OBJECTIVE: Can you render all the entries below as a numbered list, one line per number, with blank lines omitted?

MATERIAL FOR THIS EXERCISE:
——

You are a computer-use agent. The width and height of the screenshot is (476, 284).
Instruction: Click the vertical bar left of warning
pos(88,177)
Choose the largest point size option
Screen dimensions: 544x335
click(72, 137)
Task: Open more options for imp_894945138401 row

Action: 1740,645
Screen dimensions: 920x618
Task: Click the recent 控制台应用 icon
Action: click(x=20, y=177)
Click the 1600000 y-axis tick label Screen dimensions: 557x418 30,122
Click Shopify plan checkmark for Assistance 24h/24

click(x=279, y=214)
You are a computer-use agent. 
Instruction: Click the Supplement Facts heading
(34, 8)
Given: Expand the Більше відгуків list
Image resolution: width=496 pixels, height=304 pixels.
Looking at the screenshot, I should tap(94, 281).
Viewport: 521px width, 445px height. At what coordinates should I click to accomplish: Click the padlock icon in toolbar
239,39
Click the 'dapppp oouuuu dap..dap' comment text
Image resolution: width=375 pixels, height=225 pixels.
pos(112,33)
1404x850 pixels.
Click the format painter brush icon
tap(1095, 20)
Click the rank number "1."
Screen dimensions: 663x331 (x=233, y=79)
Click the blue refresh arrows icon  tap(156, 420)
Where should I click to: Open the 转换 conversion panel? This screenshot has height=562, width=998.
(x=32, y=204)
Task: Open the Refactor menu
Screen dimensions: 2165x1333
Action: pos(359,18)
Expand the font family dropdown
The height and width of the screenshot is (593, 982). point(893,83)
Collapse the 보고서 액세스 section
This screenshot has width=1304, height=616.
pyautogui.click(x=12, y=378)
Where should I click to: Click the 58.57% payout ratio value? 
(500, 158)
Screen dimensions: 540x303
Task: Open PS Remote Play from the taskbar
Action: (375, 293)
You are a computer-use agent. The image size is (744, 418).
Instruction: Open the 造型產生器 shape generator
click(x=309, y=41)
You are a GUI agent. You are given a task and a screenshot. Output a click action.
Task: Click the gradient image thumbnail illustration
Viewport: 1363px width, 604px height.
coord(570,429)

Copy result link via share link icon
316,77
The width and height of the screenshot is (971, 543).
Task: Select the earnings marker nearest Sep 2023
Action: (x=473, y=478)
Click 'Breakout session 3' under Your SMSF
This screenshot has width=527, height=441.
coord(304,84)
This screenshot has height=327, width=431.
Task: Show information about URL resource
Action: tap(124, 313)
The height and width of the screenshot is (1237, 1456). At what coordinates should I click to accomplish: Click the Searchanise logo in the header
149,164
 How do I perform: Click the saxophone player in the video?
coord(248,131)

——

RESPONSE:
1. You are a computer-use agent. The width and height of the screenshot is (476, 284).
2. Instruction: Click the vertical bar left of warning
3. pos(88,177)
4. Choose the largest point size option
5. Screen dimensions: 544x335
6. click(72, 137)
7. Task: Open more options for imp_894945138401 row
8. Action: 1740,645
9. Screen dimensions: 920x618
10. Task: Click the recent 控制台应用 icon
11. Action: click(x=20, y=177)
12. Click the 1600000 y-axis tick label Screen dimensions: 557x418 30,122
13. Click Shopify plan checkmark for Assistance 24h/24
14. click(x=279, y=214)
15. You are a computer-use agent. 
16. Instruction: Click the Supplement Facts heading
17. (34, 8)
18. Given: Expand the Більше відгуків list
19. Image resolution: width=496 pixels, height=304 pixels.
20. Looking at the screenshot, I should tap(94, 281).
21. Viewport: 521px width, 445px height. At what coordinates should I click to accomplish: Click the padlock icon in toolbar
22. 239,39
23. Click the 'dapppp oouuuu dap..dap' comment text
24. Image resolution: width=375 pixels, height=225 pixels.
25. pos(112,33)
26. 1404x850 pixels.
27. Click the format painter brush icon
28. tap(1095, 20)
29. Click the rank number "1."
30. Screen dimensions: 663x331 (x=233, y=79)
31. Click the blue refresh arrows icon  tap(156, 420)
32. Where should I click to: Open the 转换 conversion panel? This screenshot has height=562, width=998.
33. (x=32, y=204)
34. Task: Open the Refactor menu
35. Screen dimensions: 2165x1333
36. Action: pos(359,18)
37. Expand the font family dropdown
38. The height and width of the screenshot is (593, 982). point(893,83)
39. Collapse the 보고서 액세스 section
40. This screenshot has width=1304, height=616.
41. pyautogui.click(x=12, y=378)
42. Where should I click to: Click the 58.57% payout ratio value? 
43. (500, 158)
44. Screen dimensions: 540x303
45. Task: Open PS Remote Play from the taskbar
46. Action: (375, 293)
47. You are a computer-use agent. The image size is (744, 418).
48. Instruction: Open the 造型產生器 shape generator
49. click(x=309, y=41)
50. You are a GUI agent. You are given a task and a screenshot. Output a click action.
51. Task: Click the gradient image thumbnail illustration
52. Viewport: 1363px width, 604px height.
53. coord(570,429)
54. Copy result link via share link icon
55. 316,77
56. The width and height of the screenshot is (971, 543).
57. Task: Select the earnings marker nearest Sep 2023
58. Action: (x=473, y=478)
59. Click 'Breakout session 3' under Your SMSF
60. This screenshot has width=527, height=441.
61. coord(304,84)
62. This screenshot has height=327, width=431.
63. Task: Show information about URL resource
64. Action: tap(124, 313)
65. The height and width of the screenshot is (1237, 1456). At what coordinates should I click to accomplish: Click the Searchanise logo in the header
66. 149,164
67.  How do I perform: Click the saxophone player in the video?
68. coord(248,131)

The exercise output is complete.